Terkejutnya aku dengan mata masih terpejam, merasakan sakit disekujur tubuh. Perlahan kuberanikan diri membuka mata. Kulihat pemandangan yang memang tak asing, ya, aku lagi-lagi masuk Rumah Sakit! "Bu, dimana Rindu?", Kucoba lontarkan tanya pada ibuku yang tertidur duduk dikursi sebelahku, dengan membenamkan wajah dilipatan tangannya dipinggiran kasur tempatku berbaring. Ibu perlahan mengangkat wajahnya, awalnya senyum, mungkin melihat aku sadar. Tapi kemudian raut wajahnya berubah, mungkin mendengar nam Rindu lagi.

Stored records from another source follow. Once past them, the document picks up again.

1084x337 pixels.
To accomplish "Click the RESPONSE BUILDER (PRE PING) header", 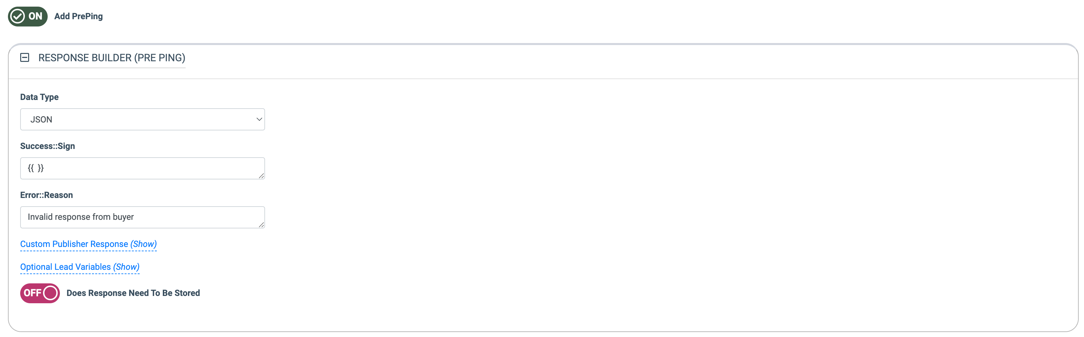I will point(112,58).
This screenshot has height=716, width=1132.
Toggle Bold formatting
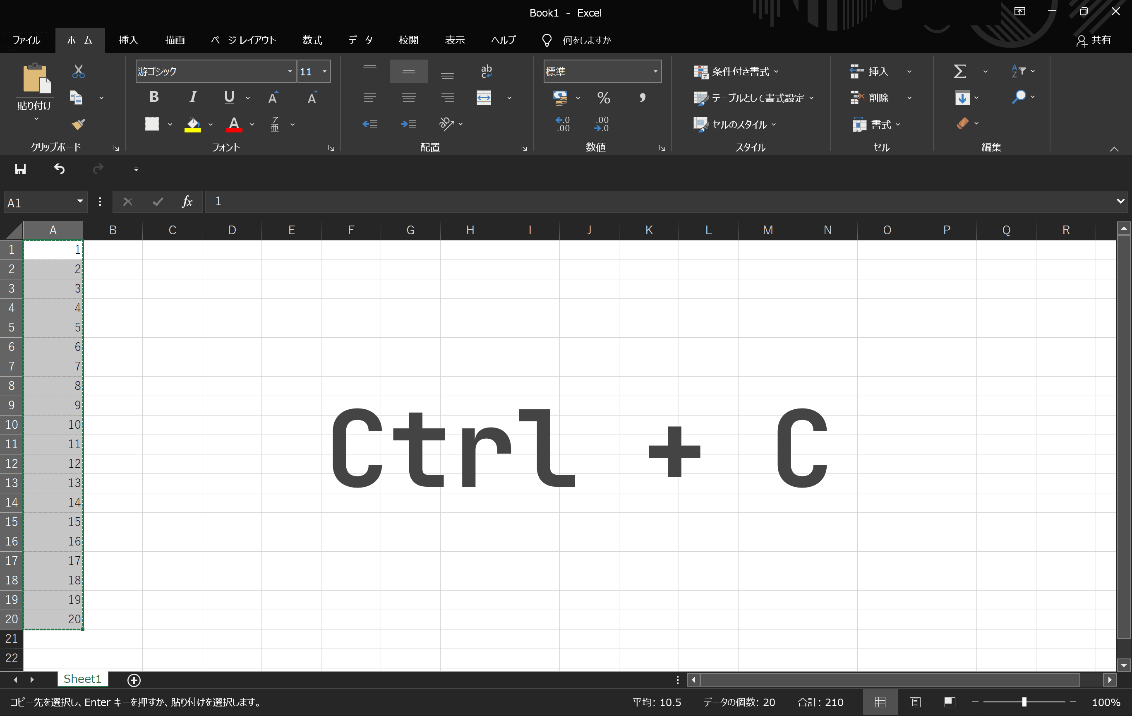[x=154, y=97]
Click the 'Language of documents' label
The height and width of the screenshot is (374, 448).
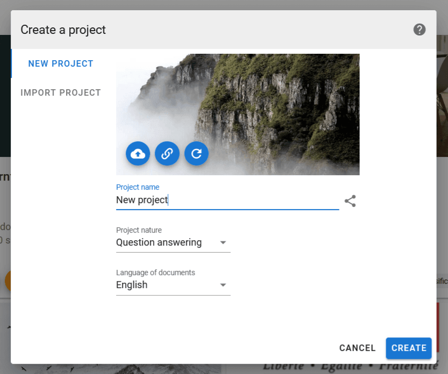pyautogui.click(x=155, y=272)
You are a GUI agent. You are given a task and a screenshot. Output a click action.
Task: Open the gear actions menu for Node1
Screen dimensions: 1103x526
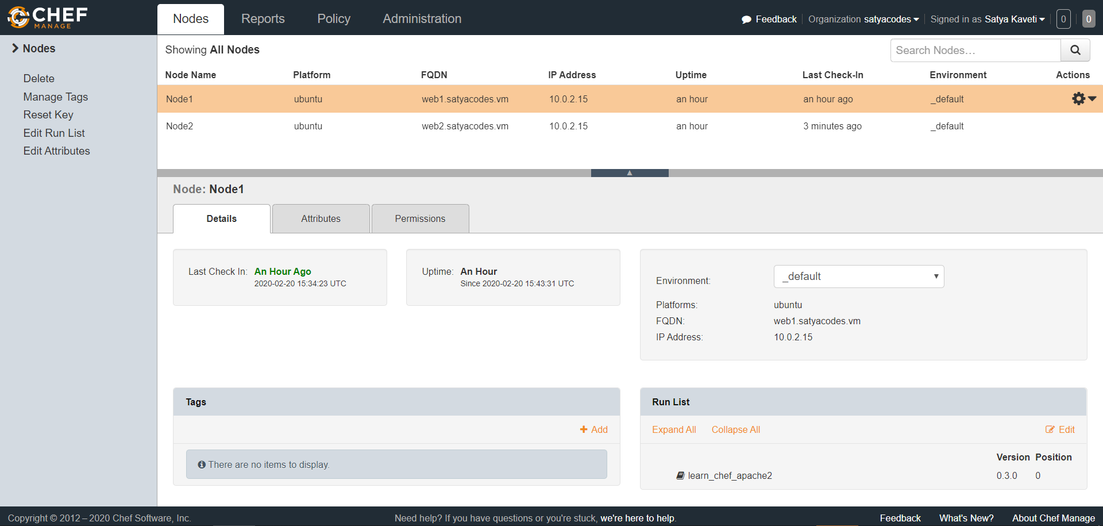1083,99
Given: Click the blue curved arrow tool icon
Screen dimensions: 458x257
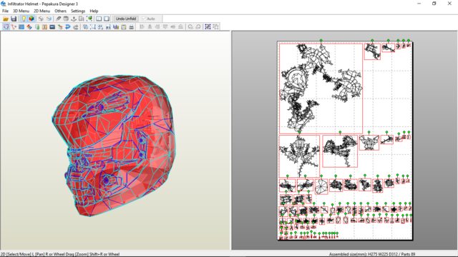Looking at the screenshot, I should click(x=68, y=27).
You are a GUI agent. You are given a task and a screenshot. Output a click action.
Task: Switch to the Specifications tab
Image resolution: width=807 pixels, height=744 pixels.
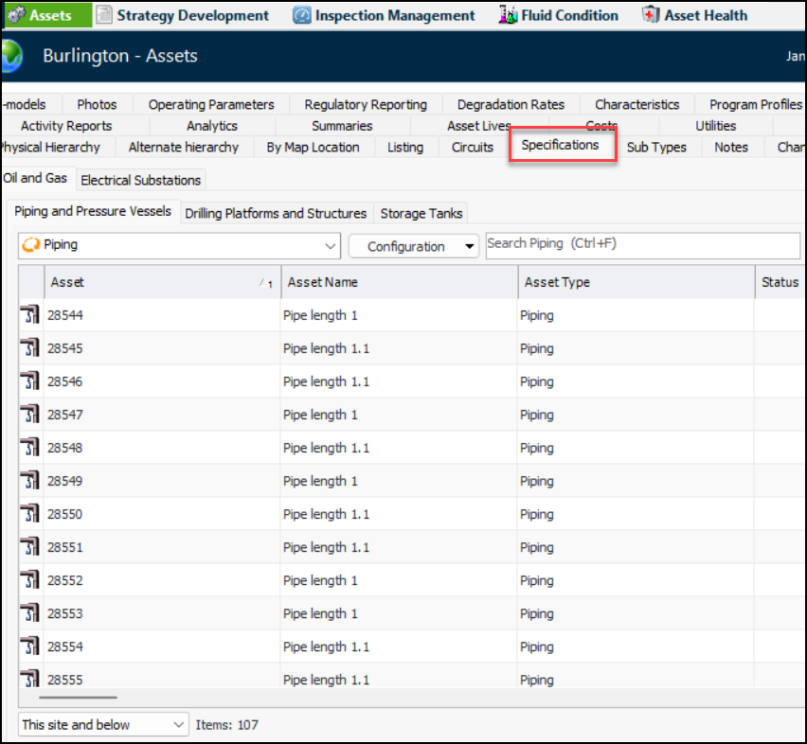click(560, 146)
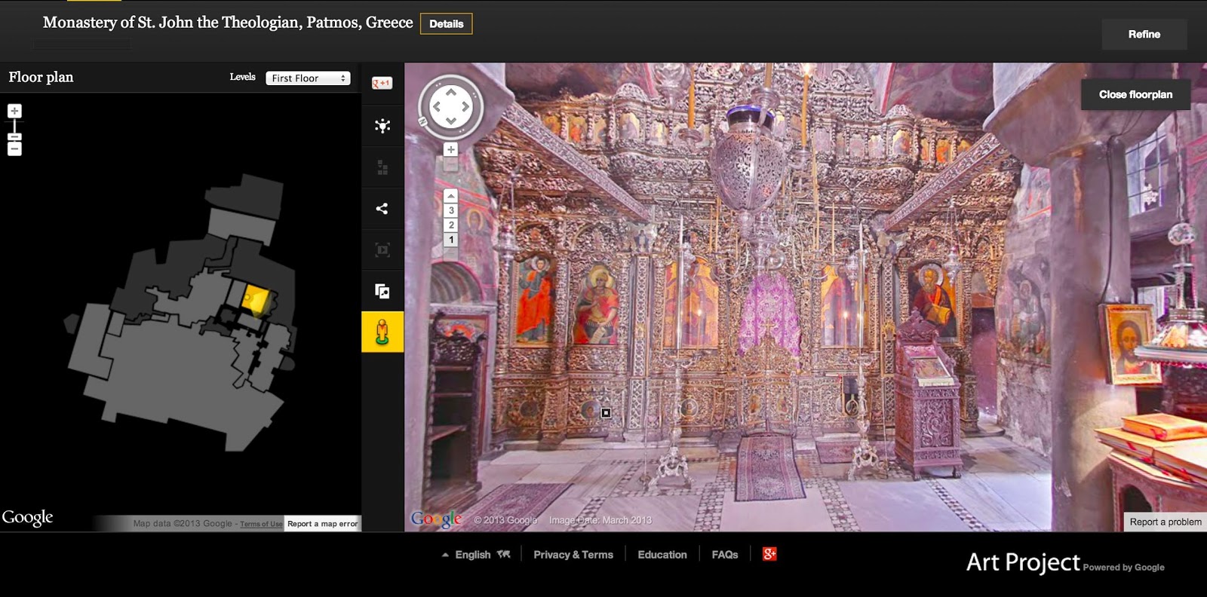Image resolution: width=1207 pixels, height=597 pixels.
Task: Click the Google+ icon in footer
Action: [x=769, y=554]
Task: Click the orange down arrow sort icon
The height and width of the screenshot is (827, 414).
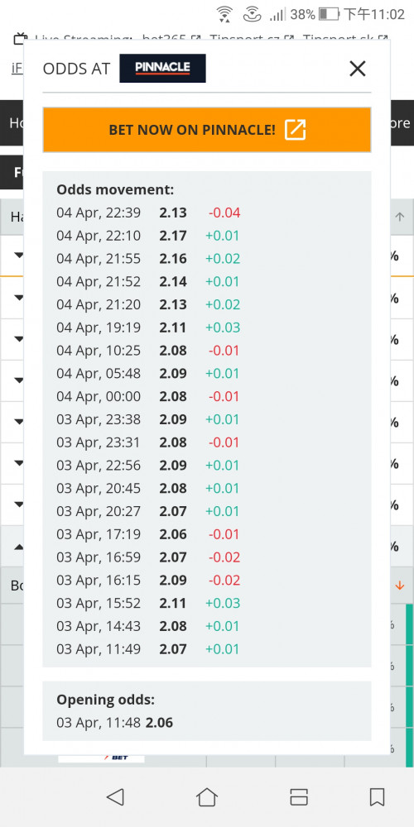Action: point(400,586)
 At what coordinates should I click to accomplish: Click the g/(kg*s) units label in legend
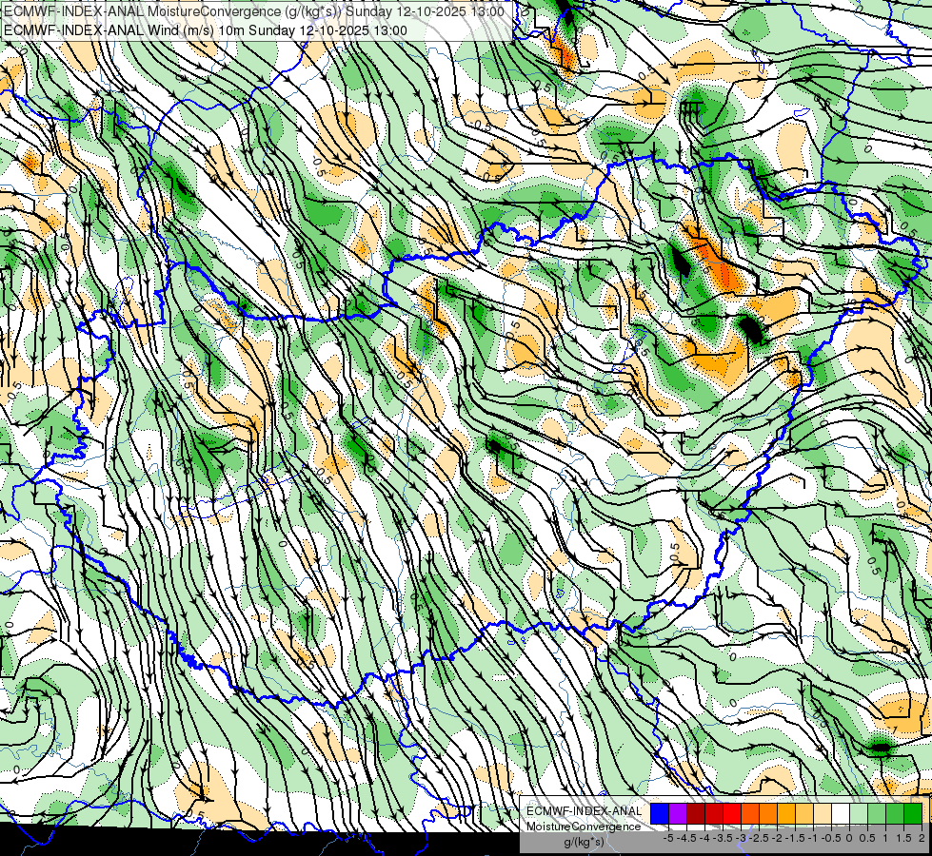585,843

"Ah, kamu ini... ", ibu menjawab sekenanya sambil menggigit kuncir rambut dan membenarkan rambutnya, lalu mengikatnya.

"Sudah berapa kali ibu bilang, jangan terlalu memikirkan temanmu yang itu. Kan yang susah ibu, kamu selalu masuk rumah sakit gara-gara Rindu. Entah apa yang membuatmu seperti ini, dulu ibu temukan kamu tak sadarkan diri di kamar mandi..".

"Tapi bu...", aku coba membantah.

"Kemarin, kamu telungkup dijendela dengan kepala diluar, kakimu masih didalam. Untung saja kamu gak jatuh.", sahut ibu dengan memalingkan wajah mencari jam dinding.

"Yasudah, ibu mau Subuhan dulu.", ibu beranjak cepat keluar dari ruangan.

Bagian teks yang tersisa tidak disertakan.